Editor's note: For some terrific interviews with "Deliver Me From Nowhere" author Warren Zanes, read the Boston.com Q&A by Lauren Daley, and listen to another great SetLusting Bruce podcast by Jesse Jackson!
It’s tempting to call Bruce Springsteen’s “Nebraska” a happy accident, but there’s something that seems just a little bit off about that designation; after all, there’s nothing happy about his stark, unrelenting 1982 masterpiece. It might be more accurate to refer to it, to paraphrase his contemporary Elvis Costello, as a “brilliant mistake” — one that is in turn brilliantly explored in Warren Zanes’ wonderful new book on the subject, “Deliver Me From Nowhere.”
Zanes, a New Hampshire native and the guitarist for the 1980s Boston band the Del Fuegos before entering academia — he holds a Ph.D. in visual and cultural studies — knows what it means to be a band guy. He also knows about what it means to break away from a band, which is something that Bruce Springsteen did with “Nebraska,” albeit unintentionally.
The album’s provenance, as a series of home-recorded demos that Springsteen released as-is after unsuccessful attempts to give them the E Street Band treatment, is well-known, certainly in Springsteen lore. But how and why Springsteen unraveled those dark story-songs, and the sheer effort it took to release them in the form they were in, has never been as thoroughly and fascinatingly explored as Zanes does here.
The book is basically an “Everything you ever wanted to know about ‘Nebraska’ but were afraid to ask.” And thankfully, Zanes — in his research, his discussions with artists influenced by the album, and his sit-downs with Springsteen himself — is anything but afraid in plumbing those depths. In particular he lays out how this particular group of tracks, laid down smack dab in the middle of the far more boisterous “Born in the USA” sessions, came to be in the first place.
“I was writing a type of song that I probably would have been embarrassed to sit down and sing in front of the band in the studio,” Springsteen admits to Zanes, discussing the sessions he recorded on a four-track TEAC 144 at a rented house in Colts Neck, New Jersey. “If I’d gone in the studio and just introduced that music in a normal way, I don’t know if ‘Nebraska’ would ever have occurred.”
It was the first of many fortuitous circumstances in the album’s inception chronicled by Zanes — things like Springsteen coming across Terrence Malick's “Badlands” on TV, inspiring the album’s title track.

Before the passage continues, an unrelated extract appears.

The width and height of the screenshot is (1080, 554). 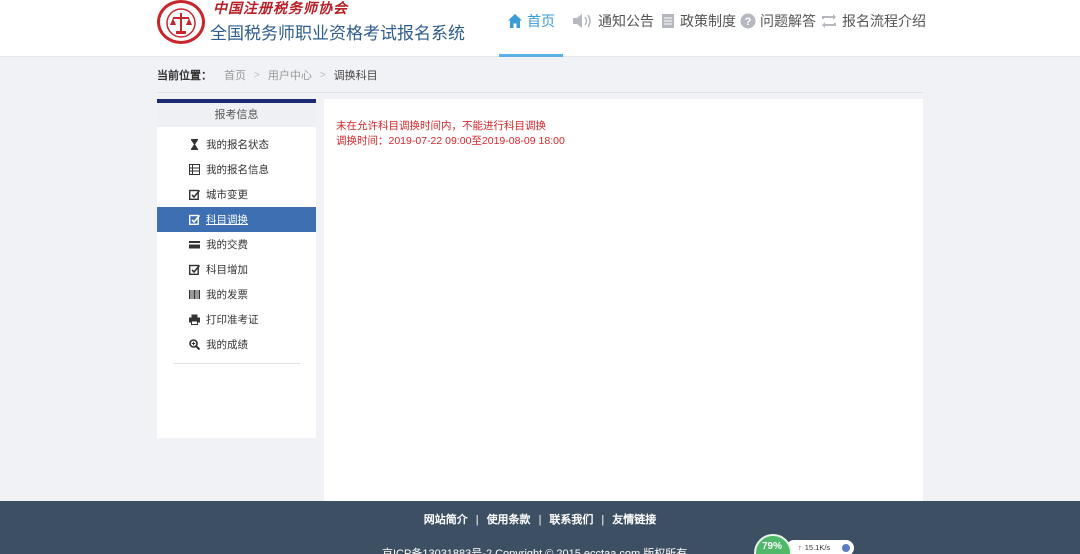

Zanes investigates Springsteen’s discomfort with success coming off “The River,” the period of self-isolation that followed — “for a while none of us even knew where he lived,” E Street drummer Max Weinberg recalls — and the way those things resulted in the least self-conscious work of Springsteen’s career to that point, and maybe since.
“The guy known for laboring over ‘Born to Run,’ ‘Darkness on the Edge of Town,’ ‘“The River,’ a legend in second-guessing himself and perfectionism, wasn’t getting in his own way,” Zane writes. “Because he didn’t know he was making an album.”
What he was making was something raw, personal, and dark — the tenor of those tracks “concerned me on a friendship level,” Springsteen’s manager Jon Landau told Zanes, who doesn’t shy away from Springsteen’s battle with depression and anxiety during that period.
Beyond the personal, though, are the downright fascinating technical details involved in the multiple aborted attempts to make a “professional” recording of the songs, and in the positively Herculean efforts it took to create something releasable from a cassette you could buy at the corner drug store. “He had it in his pocket, no case,” Zanes writes. “There was lint on it.”
Interwoven among the entire narrative are Zanes’ conversations with Springsteen, throughout which the artist is frank, open, and generous in the details of both his personal and professional life — including an acknowledgement that “Nebraska” was his best work to that time, and “still may be.” Their discussions culminate with a call from Springsteen to Zanes from the house where he’d recorded the album, chronicling an unexpected homecoming of sorts and a fitting close to Zanes’ years-long journey.
It’s a journey we’re lucky to now be able to take with him: In short, anyone interested in how music gets made – both the inspiration and the process — will be fascinated by ”Deliver Me From Nowhere,” an amazing chronicle of one of the most unlikely albums ever recorded. And for students of Springsteen, it’s an absolute must.